2. Section 26(4)(b) of UCTA, when referring to “the acts constituting the offer and acceptance', referred to the totality of the acts which constituted the offer and acceptance, including both the making and receiving of each. Whilst there was no provision such as art. 1(4) of the Uniform Law on International Sale of Goods, explaining how the section was to be interpreted in the case of offer and acceptance by correspondence, the effect of s. 26(4)(b), was the same. It intended to exclude, as an international supply contract, cases where there was an international element in the formation of the contract, so that all elements of the offer and acceptance had to occur in the same state if the provisions of UCTA were to apply. If the subsection had intended to refer to the single individual act which constituted the completed offer or completed acceptance or the communication of the offer or acceptance, the subsection would have referred to “the act constituting the offer” and the “act constituting the acceptance”. That construction, which tallied with the rationale of art. 1(4) of the Uniform Law, made best sense of the language used and had a logic behind it, since it avoided the application of technical rules of English law about the location of communicated offers and communicated acceptances and the differences which arose in relation to different means of communication. On that basis, the acts of sending and receipt which constituted the offer were done in two different states, England and Canada. The acts constituting the acceptance were done in England and Portugal and possibly Canada. The acts in question, constituting the offer and acceptance, were therefore not all done in the territory of one state. (Amiri Flight Authority v BAE Systems plc[2003] 2 CLC 662considered.)

3. Similarly the acts constituting the offer and acceptance in respect of the assignment agreement were done in the territories of different states for the purposes of s. 26(4)(b). Since the assignment agreement was the tripartite contract upon which the claimant sued, it was the assignment agreement, which incorporated the APA, rather than the APA itself, which had to be analysed for the purpose of determining whether UCTA applied.
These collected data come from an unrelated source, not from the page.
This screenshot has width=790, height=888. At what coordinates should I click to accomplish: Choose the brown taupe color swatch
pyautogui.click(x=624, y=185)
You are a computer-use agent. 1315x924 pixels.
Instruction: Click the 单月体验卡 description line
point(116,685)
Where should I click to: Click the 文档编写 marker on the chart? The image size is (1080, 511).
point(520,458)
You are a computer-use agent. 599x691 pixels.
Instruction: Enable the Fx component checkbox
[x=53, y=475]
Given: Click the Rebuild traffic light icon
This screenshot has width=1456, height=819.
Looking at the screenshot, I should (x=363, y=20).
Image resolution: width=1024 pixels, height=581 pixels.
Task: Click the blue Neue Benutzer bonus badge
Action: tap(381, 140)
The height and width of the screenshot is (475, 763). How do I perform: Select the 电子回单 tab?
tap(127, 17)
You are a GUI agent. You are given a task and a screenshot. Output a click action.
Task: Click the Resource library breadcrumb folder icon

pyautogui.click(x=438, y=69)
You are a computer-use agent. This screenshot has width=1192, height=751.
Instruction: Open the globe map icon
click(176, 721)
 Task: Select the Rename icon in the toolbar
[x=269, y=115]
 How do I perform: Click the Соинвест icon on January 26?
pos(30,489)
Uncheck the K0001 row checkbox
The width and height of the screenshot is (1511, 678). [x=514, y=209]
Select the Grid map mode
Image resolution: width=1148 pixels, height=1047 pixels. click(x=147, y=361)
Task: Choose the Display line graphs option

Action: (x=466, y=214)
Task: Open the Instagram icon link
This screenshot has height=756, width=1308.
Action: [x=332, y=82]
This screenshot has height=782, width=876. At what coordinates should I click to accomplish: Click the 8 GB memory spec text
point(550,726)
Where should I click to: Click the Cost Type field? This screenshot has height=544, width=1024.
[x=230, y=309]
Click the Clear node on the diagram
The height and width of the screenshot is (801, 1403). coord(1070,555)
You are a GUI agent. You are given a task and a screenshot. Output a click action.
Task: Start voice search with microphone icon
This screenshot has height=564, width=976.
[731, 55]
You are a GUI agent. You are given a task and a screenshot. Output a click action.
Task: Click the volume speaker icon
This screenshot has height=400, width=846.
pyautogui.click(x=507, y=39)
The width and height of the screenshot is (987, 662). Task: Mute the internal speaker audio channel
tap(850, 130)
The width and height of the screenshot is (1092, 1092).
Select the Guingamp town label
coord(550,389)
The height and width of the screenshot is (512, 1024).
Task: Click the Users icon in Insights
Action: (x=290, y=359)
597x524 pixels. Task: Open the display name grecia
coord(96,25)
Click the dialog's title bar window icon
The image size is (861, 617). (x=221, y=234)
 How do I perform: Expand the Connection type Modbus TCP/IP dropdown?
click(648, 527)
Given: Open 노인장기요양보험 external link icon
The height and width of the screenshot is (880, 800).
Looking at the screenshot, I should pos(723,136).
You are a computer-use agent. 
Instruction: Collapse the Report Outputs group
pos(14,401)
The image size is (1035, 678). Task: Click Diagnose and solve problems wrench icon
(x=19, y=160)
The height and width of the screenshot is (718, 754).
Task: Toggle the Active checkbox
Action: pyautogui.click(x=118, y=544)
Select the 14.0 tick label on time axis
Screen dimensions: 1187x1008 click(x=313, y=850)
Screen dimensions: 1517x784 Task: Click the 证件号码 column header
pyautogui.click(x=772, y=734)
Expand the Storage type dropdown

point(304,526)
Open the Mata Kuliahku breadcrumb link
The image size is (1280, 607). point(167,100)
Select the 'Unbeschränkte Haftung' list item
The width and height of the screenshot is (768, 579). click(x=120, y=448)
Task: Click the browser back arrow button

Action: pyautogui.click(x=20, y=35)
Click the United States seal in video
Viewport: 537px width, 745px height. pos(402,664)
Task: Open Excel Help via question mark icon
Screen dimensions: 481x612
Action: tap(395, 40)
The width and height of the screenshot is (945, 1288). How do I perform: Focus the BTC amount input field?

4. Section 26(4)(a) also applied because at the time of the conclusion of the APA and the assignment agreement, the aircraft was, in the contemplation of the parties, to be “carried” from the territory of one state to the territory of another, since delivery was to take place in Canada and the aircraft was to be exported straight away, with a view to it being based in Africa and registered abroad, with the ability to fly into Europe if desired. (Trident Turboprop (Dublin) Ltd v First Flight Couriers Ltd[2009] 1 CLC 490; [2010] QB 86applied.)

5. Article 4.4 did not have the effect of excluding the application of s. 27 of UCTA. Section 27, in...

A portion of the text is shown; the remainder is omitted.